If you get a bit carried away with the IoT craze, you'll have a smart coffee maker, a smart water bottle, smart flip-flops (don't ask), and a smart car which will spend the next 50 minutes updating its firmware. Apparently, quite a few people can see the convenience benefits and are prepared to get the newfangled tech. The demand is high which means that marketing people the world over are trying to give birth to the next big IoT thing while the accountants are figuring out how much they can charge for it. Meanwhile, the security specialists don't have a say in any of this.

IoT and security – a match made in hell

The mere fact that all these IoT gadgets are connected to the internet means that sooner or later, someone will try to hack them, and unfortunately, hacking IoT devices is often easier than it should be.

The network configuration of many of the IoT devices is often woefully insecure from the very start. Ports are left open for no good reason, and the default login credentials that manufacturers set up are ridiculously easy to guess. Changing the username and password is often hard or plain impossible, and the operating systems these contraptions use frequently present some security risks of their own. For hackers, breaking into many IoT devices is child's play, and the really big problem is that once inside, wreaking havoc is not exactly difficult, either. Unfortunately, we know all this from experience.
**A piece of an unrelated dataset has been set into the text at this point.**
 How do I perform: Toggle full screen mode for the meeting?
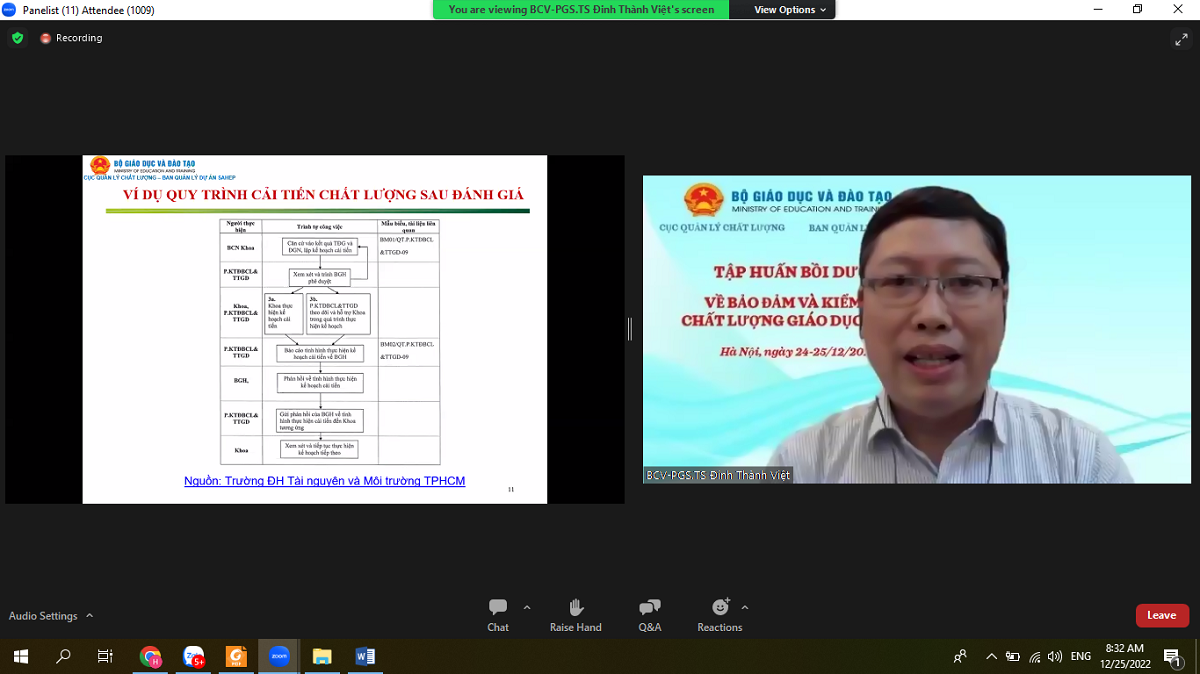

In 2016, hackers armed themselves with a list of default credentials for a variety of IoT devices. Then, they scanned the web for endpoints that had their Telnet ports opened (a default configuration for many IoT gadgets). In a couple of not very complicated steps, the crooks managed to compromise a vast number of internet-connected devices and formed the Mirai botnet. Mirai was later used for launching several record-breaking DDoS attacks, and at one point, it even knocked offline large parts of the internet for users on the East Coast of the US.

This is just one example that shows how horrific the state of IoT security is. The problem is twofold. On the one hand, you have manufacturers that don't seem to pay any attention at all. Despite the experts' warnings, smart contraptions continue to be shipped with gaping security holes in them. Even the politicians have acknowledged the issue. The State of California recently passed a law banning default passwords in connected devices which goes to show that lawmakers are trying to do something about it. The experts reckon, however, that this probably won't be enough.
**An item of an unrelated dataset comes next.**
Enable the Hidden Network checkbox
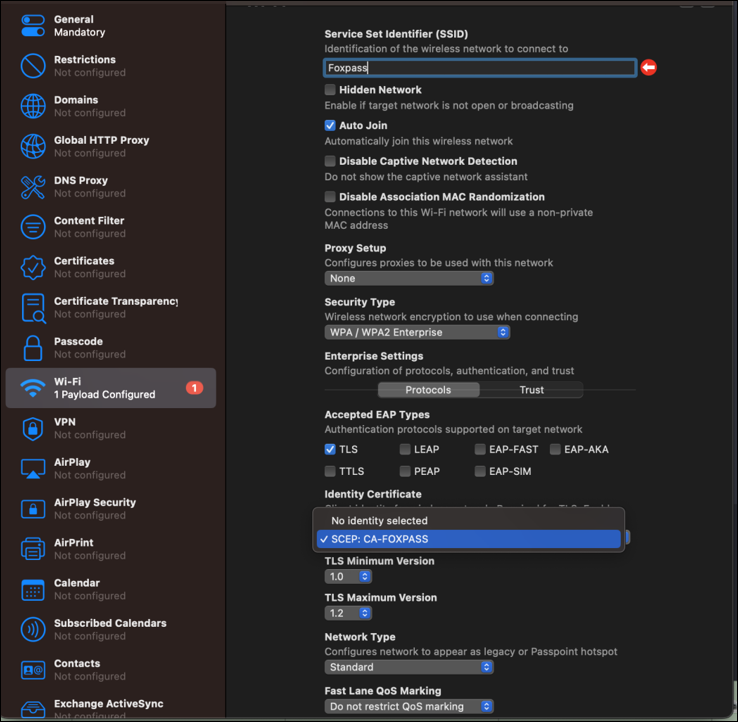 click(x=330, y=90)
On the other hand, you've got the users. The Internet of Things is still a relatively new concept to them, and they are not completely aware of the dangers it faces. This means that they don't put nearly enough effort into securing their smart devices, and they aren't pressuring vendors to properly configure the pricey gadgets.

Because of the countless security issues, many people say that we should stop trying to put new "things" on the internet, but we, for one, are not sure if this is such a good piece of advice. While we have seen our fair share of cloud-connected gadgets that don't seem to serve a particularly useful purpose, some of the innovations can really improve the quality of our lives. What we can all agree, however, is that a secure, dumb device is better than a vulnerable, smart one.